(Excerpted records Opens)

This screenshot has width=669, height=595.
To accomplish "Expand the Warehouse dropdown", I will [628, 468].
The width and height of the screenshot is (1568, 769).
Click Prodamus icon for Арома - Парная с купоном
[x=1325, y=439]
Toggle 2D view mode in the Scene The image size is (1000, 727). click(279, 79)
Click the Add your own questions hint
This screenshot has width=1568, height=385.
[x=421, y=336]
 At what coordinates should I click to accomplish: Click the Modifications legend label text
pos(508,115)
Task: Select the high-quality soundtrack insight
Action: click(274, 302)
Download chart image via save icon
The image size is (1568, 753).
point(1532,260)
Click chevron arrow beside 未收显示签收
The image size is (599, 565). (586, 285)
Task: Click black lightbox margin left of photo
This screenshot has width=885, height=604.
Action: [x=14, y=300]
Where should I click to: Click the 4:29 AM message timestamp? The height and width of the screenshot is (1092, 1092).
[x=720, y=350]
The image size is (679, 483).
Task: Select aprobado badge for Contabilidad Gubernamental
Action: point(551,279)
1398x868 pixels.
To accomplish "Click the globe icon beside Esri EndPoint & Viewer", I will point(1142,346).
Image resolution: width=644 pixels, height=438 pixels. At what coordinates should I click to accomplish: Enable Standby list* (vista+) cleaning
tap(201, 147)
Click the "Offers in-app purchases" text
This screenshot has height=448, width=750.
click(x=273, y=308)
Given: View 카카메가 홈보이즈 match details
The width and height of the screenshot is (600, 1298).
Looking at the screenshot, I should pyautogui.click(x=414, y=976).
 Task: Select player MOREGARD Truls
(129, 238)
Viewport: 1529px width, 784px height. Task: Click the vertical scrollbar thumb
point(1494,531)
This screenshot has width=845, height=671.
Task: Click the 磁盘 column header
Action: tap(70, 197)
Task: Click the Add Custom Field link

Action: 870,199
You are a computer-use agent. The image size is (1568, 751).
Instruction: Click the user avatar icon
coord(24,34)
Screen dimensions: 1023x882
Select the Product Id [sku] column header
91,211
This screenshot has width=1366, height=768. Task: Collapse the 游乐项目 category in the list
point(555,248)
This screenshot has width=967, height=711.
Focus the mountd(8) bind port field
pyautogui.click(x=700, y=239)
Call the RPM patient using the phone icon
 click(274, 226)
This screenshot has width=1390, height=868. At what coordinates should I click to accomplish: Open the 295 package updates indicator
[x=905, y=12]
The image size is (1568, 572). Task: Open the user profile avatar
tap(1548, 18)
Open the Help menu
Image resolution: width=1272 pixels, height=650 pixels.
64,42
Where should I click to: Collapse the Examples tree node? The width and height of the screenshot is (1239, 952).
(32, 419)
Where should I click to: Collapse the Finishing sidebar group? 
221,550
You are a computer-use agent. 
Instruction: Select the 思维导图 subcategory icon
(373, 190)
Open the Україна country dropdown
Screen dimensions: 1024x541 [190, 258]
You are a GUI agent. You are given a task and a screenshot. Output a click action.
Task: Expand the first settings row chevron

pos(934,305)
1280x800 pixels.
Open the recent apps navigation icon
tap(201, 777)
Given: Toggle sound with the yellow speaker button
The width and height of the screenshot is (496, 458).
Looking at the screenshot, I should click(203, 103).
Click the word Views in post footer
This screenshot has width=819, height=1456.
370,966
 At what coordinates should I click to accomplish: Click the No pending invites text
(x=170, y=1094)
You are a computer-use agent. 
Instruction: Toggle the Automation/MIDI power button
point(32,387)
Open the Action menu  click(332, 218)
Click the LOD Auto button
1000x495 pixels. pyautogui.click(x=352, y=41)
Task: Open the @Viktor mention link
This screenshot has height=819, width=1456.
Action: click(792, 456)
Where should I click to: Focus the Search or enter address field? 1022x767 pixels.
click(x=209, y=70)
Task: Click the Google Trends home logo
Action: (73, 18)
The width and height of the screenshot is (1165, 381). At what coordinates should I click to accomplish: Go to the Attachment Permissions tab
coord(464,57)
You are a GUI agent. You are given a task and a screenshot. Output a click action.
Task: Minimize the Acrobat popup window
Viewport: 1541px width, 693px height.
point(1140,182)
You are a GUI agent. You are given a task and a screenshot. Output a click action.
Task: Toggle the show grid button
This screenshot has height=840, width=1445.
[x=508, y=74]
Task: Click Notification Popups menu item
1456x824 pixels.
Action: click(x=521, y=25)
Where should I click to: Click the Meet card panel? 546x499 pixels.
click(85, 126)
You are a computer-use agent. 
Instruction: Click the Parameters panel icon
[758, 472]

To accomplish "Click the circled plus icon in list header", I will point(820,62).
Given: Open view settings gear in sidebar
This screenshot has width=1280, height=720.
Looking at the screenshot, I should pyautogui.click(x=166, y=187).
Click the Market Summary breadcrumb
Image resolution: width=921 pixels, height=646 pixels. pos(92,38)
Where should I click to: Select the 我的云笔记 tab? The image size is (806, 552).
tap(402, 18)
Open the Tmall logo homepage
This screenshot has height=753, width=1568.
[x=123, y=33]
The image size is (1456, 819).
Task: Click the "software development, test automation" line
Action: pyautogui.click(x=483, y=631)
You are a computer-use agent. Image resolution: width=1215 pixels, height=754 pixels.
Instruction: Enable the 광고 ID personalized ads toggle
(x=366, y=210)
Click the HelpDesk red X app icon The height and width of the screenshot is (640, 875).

(Excerpted records Closes)

### What you are asked to do:
Your reply must consist of the entire listing, repeated word for word.

### Result of the exercise:
This screenshot has width=669, height=595.
To accomplish "Expand the Warehouse dropdown", I will [628, 468].
The width and height of the screenshot is (1568, 769).
Click Prodamus icon for Арома - Парная с купоном
[x=1325, y=439]
Toggle 2D view mode in the Scene The image size is (1000, 727). click(279, 79)
Click the Add your own questions hint
This screenshot has width=1568, height=385.
[x=421, y=336]
 At what coordinates should I click to accomplish: Click the Modifications legend label text
pos(508,115)
Task: Select the high-quality soundtrack insight
Action: click(274, 302)
Download chart image via save icon
The image size is (1568, 753).
point(1532,260)
Click chevron arrow beside 未收显示签收
The image size is (599, 565). (586, 285)
Task: Click black lightbox margin left of photo
This screenshot has width=885, height=604.
Action: [x=14, y=300]
Where should I click to: Click the 4:29 AM message timestamp? The height and width of the screenshot is (1092, 1092).
[x=720, y=350]
The image size is (679, 483).
Task: Select aprobado badge for Contabilidad Gubernamental
Action: point(551,279)
1398x868 pixels.
To accomplish "Click the globe icon beside Esri EndPoint & Viewer", I will point(1142,346).
Image resolution: width=644 pixels, height=438 pixels. At what coordinates should I click to accomplish: Enable Standby list* (vista+) cleaning
tap(201, 147)
Click the "Offers in-app purchases" text
This screenshot has height=448, width=750.
click(x=273, y=308)
Given: View 카카메가 홈보이즈 match details
The width and height of the screenshot is (600, 1298).
Looking at the screenshot, I should pyautogui.click(x=414, y=976).
 Task: Select player MOREGARD Truls
(129, 238)
Viewport: 1529px width, 784px height. Task: Click the vertical scrollbar thumb
point(1494,531)
This screenshot has width=845, height=671.
Task: Click the 磁盘 column header
Action: tap(70, 197)
Task: Click the Add Custom Field link

Action: 870,199
You are a computer-use agent. The image size is (1568, 751).
Instruction: Click the user avatar icon
coord(24,34)
Screen dimensions: 1023x882
Select the Product Id [sku] column header
91,211
This screenshot has width=1366, height=768. Task: Collapse the 游乐项目 category in the list
point(555,248)
This screenshot has width=967, height=711.
Focus the mountd(8) bind port field
pyautogui.click(x=700, y=239)
Call the RPM patient using the phone icon
 click(274, 226)
This screenshot has width=1390, height=868. At what coordinates should I click to accomplish: Open the 295 package updates indicator
[x=905, y=12]
The image size is (1568, 572). Task: Open the user profile avatar
tap(1548, 18)
Open the Help menu
Image resolution: width=1272 pixels, height=650 pixels.
64,42
Where should I click to: Collapse the Examples tree node? The width and height of the screenshot is (1239, 952).
(32, 419)
Where should I click to: Collapse the Finishing sidebar group? 
221,550
You are a computer-use agent. 
Instruction: Select the 思维导图 subcategory icon
(373, 190)
Open the Україна country dropdown
Screen dimensions: 1024x541 [190, 258]
You are a GUI agent. You are given a task and a screenshot. Output a click action.
Task: Expand the first settings row chevron

pos(934,305)
1280x800 pixels.
Open the recent apps navigation icon
tap(201, 777)
Given: Toggle sound with the yellow speaker button
The width and height of the screenshot is (496, 458).
Looking at the screenshot, I should click(203, 103).
Click the word Views in post footer
This screenshot has width=819, height=1456.
370,966
 At what coordinates should I click to accomplish: Click the No pending invites text
(x=170, y=1094)
You are a computer-use agent. 
Instruction: Toggle the Automation/MIDI power button
point(32,387)
Open the Action menu  click(332, 218)
Click the LOD Auto button
1000x495 pixels. pyautogui.click(x=352, y=41)
Task: Open the @Viktor mention link
This screenshot has height=819, width=1456.
Action: click(792, 456)
Where should I click to: Focus the Search or enter address field? 1022x767 pixels.
click(x=209, y=70)
Task: Click the Google Trends home logo
Action: (73, 18)
The width and height of the screenshot is (1165, 381). At what coordinates should I click to accomplish: Go to the Attachment Permissions tab
coord(464,57)
You are a GUI agent. You are given a task and a screenshot. Output a click action.
Task: Minimize the Acrobat popup window
Viewport: 1541px width, 693px height.
point(1140,182)
You are a GUI agent. You are given a task and a screenshot. Output a click action.
Task: Toggle the show grid button
This screenshot has height=840, width=1445.
[x=508, y=74]
Task: Click Notification Popups menu item
1456x824 pixels.
Action: click(x=521, y=25)
Where should I click to: Click the Meet card panel? 546x499 pixels.
click(85, 126)
You are a computer-use agent. 
Instruction: Click the Parameters panel icon
[758, 472]

To accomplish "Click the circled plus icon in list header", I will point(820,62).
Given: Open view settings gear in sidebar
This screenshot has width=1280, height=720.
Looking at the screenshot, I should pyautogui.click(x=166, y=187).
Click the Market Summary breadcrumb
Image resolution: width=921 pixels, height=646 pixels. pos(92,38)
Where should I click to: Select the 我的云笔记 tab? The image size is (806, 552).
tap(402, 18)
Open the Tmall logo homepage
This screenshot has height=753, width=1568.
[x=123, y=33]
The image size is (1456, 819).
Task: Click the "software development, test automation" line
Action: pyautogui.click(x=483, y=631)
You are a computer-use agent. Image resolution: width=1215 pixels, height=754 pixels.
Instruction: Enable the 광고 ID personalized ads toggle
(x=366, y=210)
Click the HelpDesk red X app icon The height and width of the screenshot is (640, 875).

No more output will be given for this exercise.